Last night I spent the better part of 6 hours helping to sort, organize, fold and package t-shirts for Relay for Life. This is something this Relay does every year, and even though I helped with it last year, it was definitely one of those things where time away from it makes you forget just how excruciating the task is. The horrendous feat was made infinitely better by the company, my Relay family as we call it, and as the clock rolled past 11pm, the sound of the bachata music, laughter of my friends, and small encouragements of "we're almost there!" and "just a little bit more!" made what seemed like an otherwise insurmountable task just a little bit easier to deal with (especially considering I was running on 4 hours of sleep and hadn't eaten dinner yet).

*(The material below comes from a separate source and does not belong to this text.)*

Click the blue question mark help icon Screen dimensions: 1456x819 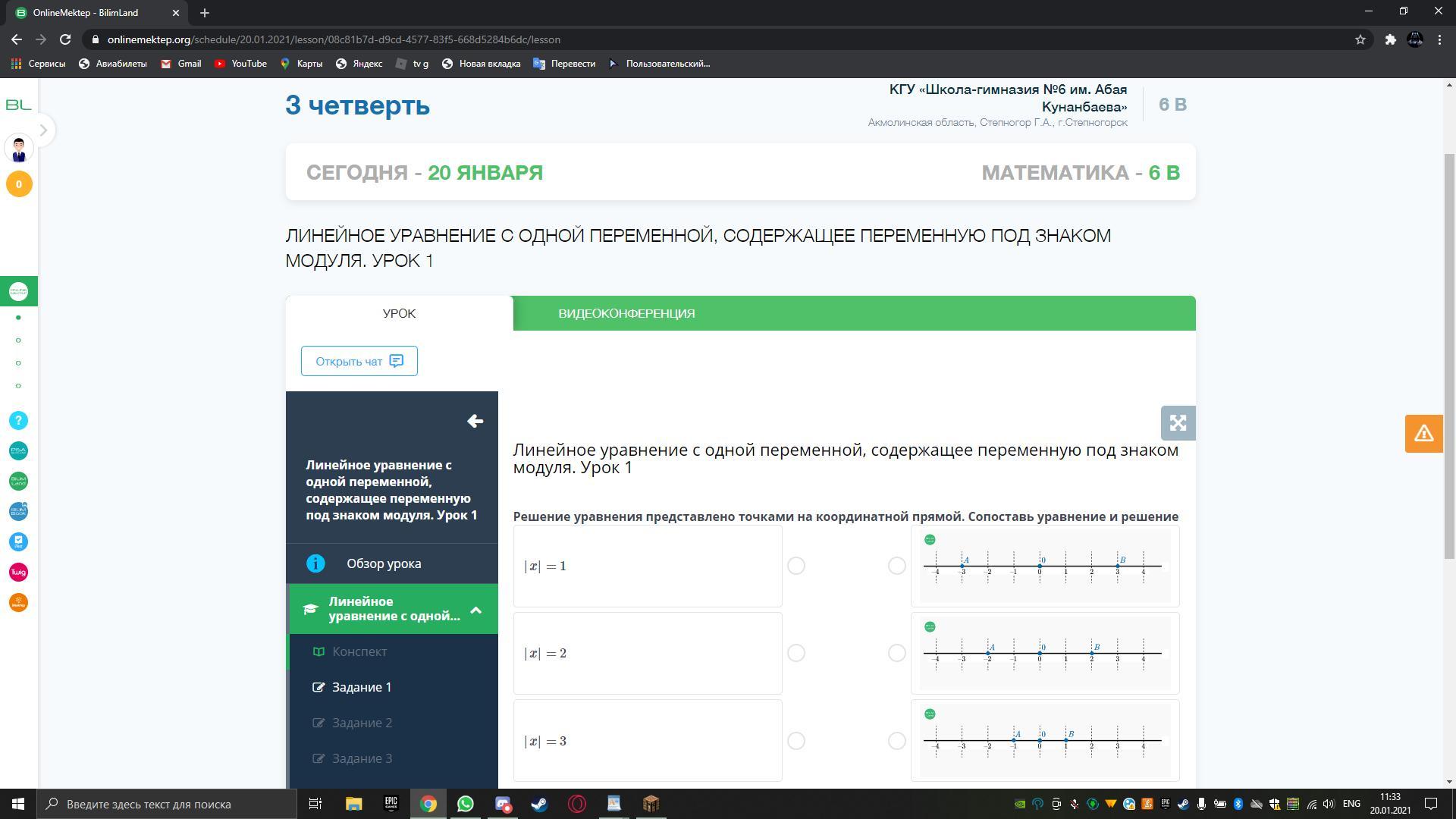pos(19,421)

So when I got home around midnight, reliving the conversation from the night, I got to thinking about how much that experience parallels the experience of cancer patients and caregivers. Obviously, I'm not saying that having to fold some 500 tshirts in one night is anything close to the diagnosis of cancer for a loved one, but bear with me. Cancer affects everyone, directly or indirectly, and the people who have it and the people they love who care for them help each other in unimaginable ways, much like our little T-shirt group did, to get through the ordeal, which affects the peers just as much as the diagnosee. I've seen it firsthand a number of times. My mom was part of a group of ladies that helped a neighborhood family where the mom had been diagnosed with breast cancer by organizing 3-4 meals a day for weeks for the family during her chemo, and me and some of the older neighbor kids often babysat their 4 and 6 year old. That is called being a caregiver; it's not just the people who sit at a patient's hospital bedside (though they are supremely important as well), it's everyone, the entire community that helps a cancer patient (or anyone with serious illness really) and their loved ones with gracious support. The fight against cancer and support of those affected is a community effort, and a much needed one at that. Please consider joining a Relay for Life event near you or you can donate to me, if you'd like, HERE.

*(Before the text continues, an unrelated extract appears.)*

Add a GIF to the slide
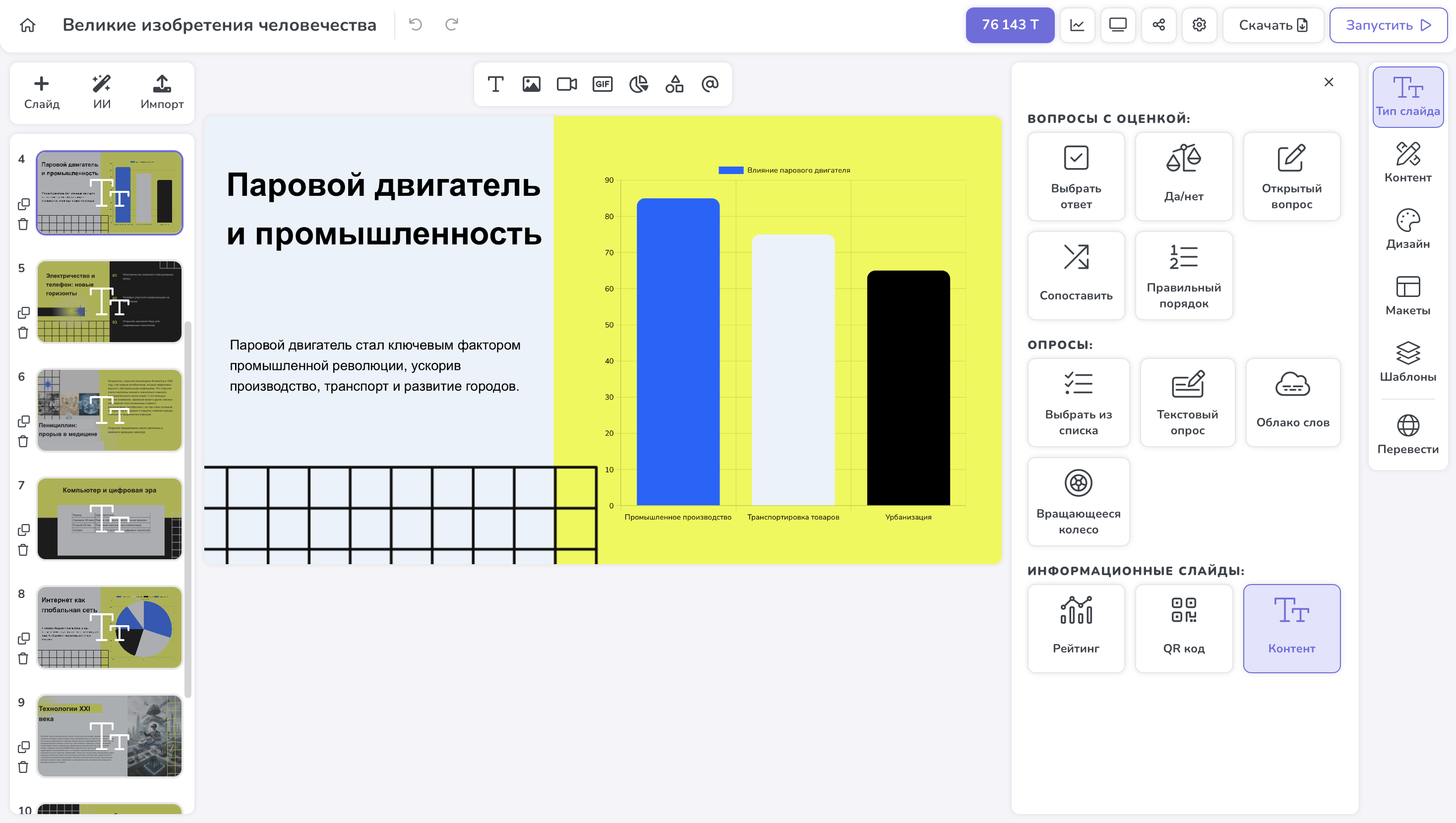 coord(603,84)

If you read all that, thank you very much. I appreciate it a lot.

Cosmos



I have acquired a new tv show (I know, I know, like I need one, right?). It's only been the pilot two episodes, and I've not seen the old one yet to compare, but already I am enamored with Cosmos: A Spacetime Odyssey. It's obviously geared for younger or probably not-as-exposed-to-science audiences, but it gave me that same feeling that watching Bill Nye the Science Guy as a kid did, and that feeling I will eloquently sum up as: OMG SCIENCE IS SO *BLEEPING* COOL!!!!
 
Anyway, Cosmos is about the universe and everything in it. The narrative was well-written, incorporating history and science and personal touches from narrator Neil Degrasse Tyson, and paired with absolutely stunning visual imagery. It's the kind of show that I think would get more kids into science, because it really displays well how literally science is all around us. One of my favorite examples of the sheer wonder of the universe is depicted in the above picture. Neil Degrasse Tyson explained how if the annual calendar represented all of spacetime since the Big Bang, all of the history of modern humans on Earth occurred in the last hour of December 31st. Whaaa?! 
Finally, something really poignant that was said that I thought was particularly poetic was that it's easy to watch something like this and learn about the cosmos and feel really small and insignificant. Instead of thinking about how temporally little you seem in the cosmic world, he said to think about how there has been all of spacetime so far, all these reactions and evolutions and chance occurrences and failed experiments of nature, and yet here you are. You and I are such improbable miracles, formed from the same stuff as stars, we should feel large.